How to stop kids from fighting without a bitter taste of injustice?

WHY I BELIEVE IN THIS? • Becouse children need to feel they are OK even if they made a mistake • Becouse children are learning social skills • Becouse I believe in possitive attitude and unconditional love. • Becouse I found out that a traditional attitude based on control, threaths and external motivation is not longlasting solution

“BITTER” TRUE It took and it takes my time, energy and I had to stay persistent for years.

WHAT? It is a solution without repression based on a good inner feeling of harmony, peace, friendship, ability to cooperate and enjoy the adventages of beeing and playing together with friends. A solution that after some time works even if I am not present. And what is more even if there is no threat of any punishment present that would force the kids to behave friendly.

A crucial bit of advice that made all the difference came from the books focused on respect and empathy towards kids.

The advice is simple: don’t focus on who started it, focus on the solution of a problem and childrens needs and wishes.

And there is one more assuption. It is my believe that really small children behave without any hidden intentions if they are not exposed to, for them not to unbereable pressure.

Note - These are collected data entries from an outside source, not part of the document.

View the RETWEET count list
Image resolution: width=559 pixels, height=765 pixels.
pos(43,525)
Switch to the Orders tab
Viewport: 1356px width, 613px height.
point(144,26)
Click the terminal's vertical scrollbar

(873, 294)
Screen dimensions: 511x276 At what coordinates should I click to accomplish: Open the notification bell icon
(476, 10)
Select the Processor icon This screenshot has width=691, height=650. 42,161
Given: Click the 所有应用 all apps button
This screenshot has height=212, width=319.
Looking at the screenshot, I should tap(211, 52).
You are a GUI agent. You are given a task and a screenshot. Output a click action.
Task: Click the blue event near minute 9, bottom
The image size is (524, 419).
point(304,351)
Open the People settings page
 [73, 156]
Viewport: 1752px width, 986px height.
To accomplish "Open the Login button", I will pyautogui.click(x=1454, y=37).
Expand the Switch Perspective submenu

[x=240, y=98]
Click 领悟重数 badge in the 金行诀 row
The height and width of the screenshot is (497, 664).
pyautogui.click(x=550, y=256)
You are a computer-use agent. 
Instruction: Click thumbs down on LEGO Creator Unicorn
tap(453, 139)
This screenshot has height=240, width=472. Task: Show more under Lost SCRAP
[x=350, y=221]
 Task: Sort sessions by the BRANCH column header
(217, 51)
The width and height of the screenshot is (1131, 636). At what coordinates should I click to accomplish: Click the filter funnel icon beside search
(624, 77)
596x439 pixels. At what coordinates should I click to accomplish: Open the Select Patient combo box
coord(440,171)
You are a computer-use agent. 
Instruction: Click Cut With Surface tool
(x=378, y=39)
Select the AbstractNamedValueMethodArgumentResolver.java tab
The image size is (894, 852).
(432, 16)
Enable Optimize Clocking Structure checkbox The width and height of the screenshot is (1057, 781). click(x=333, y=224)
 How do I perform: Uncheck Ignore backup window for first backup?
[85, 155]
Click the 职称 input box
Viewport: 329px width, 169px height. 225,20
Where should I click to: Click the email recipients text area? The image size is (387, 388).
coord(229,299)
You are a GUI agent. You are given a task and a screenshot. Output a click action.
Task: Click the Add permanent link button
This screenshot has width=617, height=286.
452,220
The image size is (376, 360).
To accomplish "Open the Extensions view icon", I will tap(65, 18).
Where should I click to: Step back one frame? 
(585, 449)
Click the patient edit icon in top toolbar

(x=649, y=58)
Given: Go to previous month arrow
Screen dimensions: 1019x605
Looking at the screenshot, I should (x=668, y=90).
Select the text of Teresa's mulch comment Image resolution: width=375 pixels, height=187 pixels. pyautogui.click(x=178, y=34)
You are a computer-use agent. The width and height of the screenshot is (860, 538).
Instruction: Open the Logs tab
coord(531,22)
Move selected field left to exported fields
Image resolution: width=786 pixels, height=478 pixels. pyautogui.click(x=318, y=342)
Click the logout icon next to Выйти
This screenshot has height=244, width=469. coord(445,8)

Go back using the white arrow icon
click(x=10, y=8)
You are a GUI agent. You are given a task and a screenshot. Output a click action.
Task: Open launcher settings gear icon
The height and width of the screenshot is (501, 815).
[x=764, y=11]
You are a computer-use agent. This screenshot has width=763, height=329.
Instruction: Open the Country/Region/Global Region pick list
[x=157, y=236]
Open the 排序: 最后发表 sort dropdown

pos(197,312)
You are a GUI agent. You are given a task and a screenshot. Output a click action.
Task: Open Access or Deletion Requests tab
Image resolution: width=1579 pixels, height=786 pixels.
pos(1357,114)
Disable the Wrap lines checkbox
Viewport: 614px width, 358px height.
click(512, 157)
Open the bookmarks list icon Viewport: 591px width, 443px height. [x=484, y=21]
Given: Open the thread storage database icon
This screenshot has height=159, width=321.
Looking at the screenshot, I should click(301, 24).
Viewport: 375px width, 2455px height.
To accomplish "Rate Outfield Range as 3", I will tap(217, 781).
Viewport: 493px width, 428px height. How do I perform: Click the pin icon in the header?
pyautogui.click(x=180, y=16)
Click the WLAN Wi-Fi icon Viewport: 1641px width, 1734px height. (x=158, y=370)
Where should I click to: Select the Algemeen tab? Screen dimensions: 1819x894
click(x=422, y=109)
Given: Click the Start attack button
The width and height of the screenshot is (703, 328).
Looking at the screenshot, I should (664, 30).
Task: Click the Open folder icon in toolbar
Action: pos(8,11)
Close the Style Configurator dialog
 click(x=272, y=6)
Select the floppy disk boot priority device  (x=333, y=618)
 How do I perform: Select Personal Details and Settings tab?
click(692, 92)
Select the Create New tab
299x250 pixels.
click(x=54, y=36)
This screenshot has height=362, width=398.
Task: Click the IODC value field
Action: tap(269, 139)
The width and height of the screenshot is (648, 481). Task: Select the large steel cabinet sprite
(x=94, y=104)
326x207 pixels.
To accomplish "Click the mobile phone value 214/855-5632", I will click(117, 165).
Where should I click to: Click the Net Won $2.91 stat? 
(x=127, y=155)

IT’S NOT ABOUT JUSTICE As parents, we are tempted to understand the cause of a fight. We instinctively believe that we can only solve a problem if we know what caused it in the first place. We WANT to play Sherlock Holmes; we need to revisit the crime scene, look for cleverly hidden details, and hear all sides of the story so we can issue a fair hand of justice.

Banish the labels “aggressor” and “victim” from your mind, forever. Instead, focus on all sides of the conflict and support a solution. Even if you see one child hit another, you probably missed a nuanced offense that meant everything to the other child. I can promise you that one child will ALWAYS believe, with all their heart, that the other child started it. 10 STEPS TO SANITY

1) Stop the flight; safely separate them.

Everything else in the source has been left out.